Conditions Commonly Misdiagnosed as Anxiety
Heart Conditions – arrhythmias, pericarditis, or even early signs of heart attacks, especially in women
Thyroid Disorders – hyperthyroidism can mimic panic symptoms
Autoimmune Diseases – like lupus, fibromyalgia, or multiple sclerosis
Endometriosis – often dismissed as menstrual anxiety or stress
POTS (Postural Orthostatic Tachycardia Syndrome) – causes racing heart and dizziness, frequently written off as anxiety
Seizure Disorders (especially focal seizures) – sometimes confused with panic attacks
Why “Just Anxiety” Hurts Everyone—Including Those With Anxiety
The irony is that even people who do have anxiety deserve thorough medical evaluations. Anxiety disorders don’t protect someone from other health conditions—they complicate them. Dismissing physical symptoms as psychological can delay the diagnosis of treatable illnesses in all patients.
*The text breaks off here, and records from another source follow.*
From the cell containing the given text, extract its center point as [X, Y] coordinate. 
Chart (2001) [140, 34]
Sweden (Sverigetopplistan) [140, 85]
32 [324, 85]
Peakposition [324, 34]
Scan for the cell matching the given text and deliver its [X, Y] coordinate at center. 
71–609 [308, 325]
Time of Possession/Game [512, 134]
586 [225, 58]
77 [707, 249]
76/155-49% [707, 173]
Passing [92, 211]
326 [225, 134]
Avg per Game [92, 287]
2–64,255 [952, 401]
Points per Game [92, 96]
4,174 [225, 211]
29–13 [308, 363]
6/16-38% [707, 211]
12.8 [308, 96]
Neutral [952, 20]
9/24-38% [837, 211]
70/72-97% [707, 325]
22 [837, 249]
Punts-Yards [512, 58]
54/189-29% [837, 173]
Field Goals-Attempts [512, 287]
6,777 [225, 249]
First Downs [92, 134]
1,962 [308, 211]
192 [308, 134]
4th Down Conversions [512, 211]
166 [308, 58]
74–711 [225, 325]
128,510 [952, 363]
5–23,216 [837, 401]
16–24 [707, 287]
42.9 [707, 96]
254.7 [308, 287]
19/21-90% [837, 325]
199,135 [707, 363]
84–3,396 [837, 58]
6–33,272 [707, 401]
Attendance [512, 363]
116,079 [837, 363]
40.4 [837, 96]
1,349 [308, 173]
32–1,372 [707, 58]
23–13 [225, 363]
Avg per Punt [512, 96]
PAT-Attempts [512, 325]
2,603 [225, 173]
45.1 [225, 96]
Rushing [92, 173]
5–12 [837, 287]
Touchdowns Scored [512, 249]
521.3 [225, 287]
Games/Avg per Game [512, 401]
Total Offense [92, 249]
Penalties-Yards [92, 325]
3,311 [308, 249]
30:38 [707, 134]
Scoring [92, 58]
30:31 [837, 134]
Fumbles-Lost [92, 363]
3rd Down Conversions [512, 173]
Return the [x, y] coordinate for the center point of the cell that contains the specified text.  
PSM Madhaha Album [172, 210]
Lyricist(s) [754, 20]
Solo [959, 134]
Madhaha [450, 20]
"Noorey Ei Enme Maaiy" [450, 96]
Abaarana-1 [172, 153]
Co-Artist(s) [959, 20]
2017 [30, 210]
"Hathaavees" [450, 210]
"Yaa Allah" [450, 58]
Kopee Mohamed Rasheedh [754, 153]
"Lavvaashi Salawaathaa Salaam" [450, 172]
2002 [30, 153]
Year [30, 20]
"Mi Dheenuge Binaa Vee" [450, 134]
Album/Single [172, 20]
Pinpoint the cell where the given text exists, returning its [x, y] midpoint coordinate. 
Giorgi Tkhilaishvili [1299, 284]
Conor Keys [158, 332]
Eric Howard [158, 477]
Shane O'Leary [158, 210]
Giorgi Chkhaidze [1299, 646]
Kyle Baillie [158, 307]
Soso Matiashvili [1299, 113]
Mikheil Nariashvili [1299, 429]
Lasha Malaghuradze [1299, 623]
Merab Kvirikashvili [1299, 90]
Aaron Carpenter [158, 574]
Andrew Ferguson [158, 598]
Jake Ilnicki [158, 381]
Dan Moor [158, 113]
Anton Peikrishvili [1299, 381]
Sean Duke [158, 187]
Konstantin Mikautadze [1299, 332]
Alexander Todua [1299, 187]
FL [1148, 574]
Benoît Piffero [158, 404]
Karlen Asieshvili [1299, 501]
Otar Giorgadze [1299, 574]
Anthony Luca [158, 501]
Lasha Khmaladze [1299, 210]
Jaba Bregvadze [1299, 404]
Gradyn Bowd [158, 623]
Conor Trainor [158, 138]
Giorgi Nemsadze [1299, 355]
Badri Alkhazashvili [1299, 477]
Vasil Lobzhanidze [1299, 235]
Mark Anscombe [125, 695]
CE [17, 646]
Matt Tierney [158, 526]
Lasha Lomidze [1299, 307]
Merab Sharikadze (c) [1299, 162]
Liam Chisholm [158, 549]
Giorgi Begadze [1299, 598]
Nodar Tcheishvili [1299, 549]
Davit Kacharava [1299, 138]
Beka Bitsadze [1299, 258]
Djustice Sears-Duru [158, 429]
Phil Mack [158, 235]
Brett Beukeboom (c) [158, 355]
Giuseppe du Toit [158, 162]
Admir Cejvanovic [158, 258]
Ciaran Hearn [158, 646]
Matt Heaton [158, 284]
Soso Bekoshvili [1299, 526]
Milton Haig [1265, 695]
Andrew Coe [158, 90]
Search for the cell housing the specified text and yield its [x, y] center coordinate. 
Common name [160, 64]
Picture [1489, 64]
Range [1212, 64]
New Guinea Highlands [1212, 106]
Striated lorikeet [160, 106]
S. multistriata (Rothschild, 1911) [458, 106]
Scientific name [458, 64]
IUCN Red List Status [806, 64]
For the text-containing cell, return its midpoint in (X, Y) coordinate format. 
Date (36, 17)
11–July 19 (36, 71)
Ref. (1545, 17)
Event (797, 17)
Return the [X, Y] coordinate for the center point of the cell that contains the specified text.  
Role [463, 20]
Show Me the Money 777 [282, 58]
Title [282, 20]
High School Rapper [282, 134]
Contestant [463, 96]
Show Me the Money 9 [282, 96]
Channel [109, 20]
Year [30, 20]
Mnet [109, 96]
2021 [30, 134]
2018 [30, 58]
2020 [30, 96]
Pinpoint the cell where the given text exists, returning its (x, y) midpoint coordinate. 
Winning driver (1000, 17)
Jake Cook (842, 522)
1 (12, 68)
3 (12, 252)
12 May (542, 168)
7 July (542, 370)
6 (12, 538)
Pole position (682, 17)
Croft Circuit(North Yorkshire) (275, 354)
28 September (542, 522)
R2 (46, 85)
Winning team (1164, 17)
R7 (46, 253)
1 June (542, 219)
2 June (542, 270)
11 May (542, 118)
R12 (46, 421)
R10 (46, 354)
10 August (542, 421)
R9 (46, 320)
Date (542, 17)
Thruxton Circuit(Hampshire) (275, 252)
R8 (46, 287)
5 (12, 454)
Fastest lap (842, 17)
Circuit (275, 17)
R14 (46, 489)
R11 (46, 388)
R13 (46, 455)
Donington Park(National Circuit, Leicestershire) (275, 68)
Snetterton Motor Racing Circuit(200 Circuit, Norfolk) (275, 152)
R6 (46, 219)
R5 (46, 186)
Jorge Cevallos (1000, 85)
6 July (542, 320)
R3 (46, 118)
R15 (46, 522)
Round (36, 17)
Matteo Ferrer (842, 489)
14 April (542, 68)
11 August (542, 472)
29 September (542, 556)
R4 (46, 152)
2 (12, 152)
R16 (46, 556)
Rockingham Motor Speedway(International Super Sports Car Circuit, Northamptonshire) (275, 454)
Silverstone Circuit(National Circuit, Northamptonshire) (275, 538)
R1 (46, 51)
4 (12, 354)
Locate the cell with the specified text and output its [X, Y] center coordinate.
Additionally, when true anxiety is misdiagnosed due to poor communication, patients may never get the targeted mental health treatment they actually need.
Being told you’re anxious when your body is telling a different story doesn’t just hurt—it erodes trust in the entire medical system.
What Patients Can Say Instead of Accepting “It’s Just Anxiety”
If you feel your concerns are being brushed off, here are some assertive—but respectful—ways to respond:
“I understand that anxiety is a possibility, but can we rule out physical causes first?”
“I’ve had anxiety before, and this doesn’t feel the same. I’d like a full workup.”
“Can you help me understand why further tests aren’t necessary?”
“Could this be something else that mimics anxiety?”
Bringing a symptom journal to your appointment—detailing what you experience, when, and how it affects you—can also support your case for deeper investigation.
How Clinicians Can Do Better
Recognize bias: Acknowledge when diagnostic shortcuts are based on assumptions, not evidence.
Practice shared decision-making: Involve patients in the reasoning process behind a diagnosis.
Follow the “diagnostic pause” method: Before confirming anxiety as the cause, ask: “What else could this be?”
Avoid labeling behaviors as pathology: Being firm, anxious, or emotional in a stressful situation doesn’t mean a person isn’t also physically ill.
📚 References
Graber, M. L., et al. (2012). The incidence of diagnostic error in medicine. BMJ Quality & Safety.
Samulowitz, A., et al. (2018). “Brave men” and “emotional women”: A theory-guided literature review on gender bias in health care and pain. Journal of Pain Research.
Drossman, D. A. (2016). Functional GI disorders and the Rome IV criteria. Gastroenterology.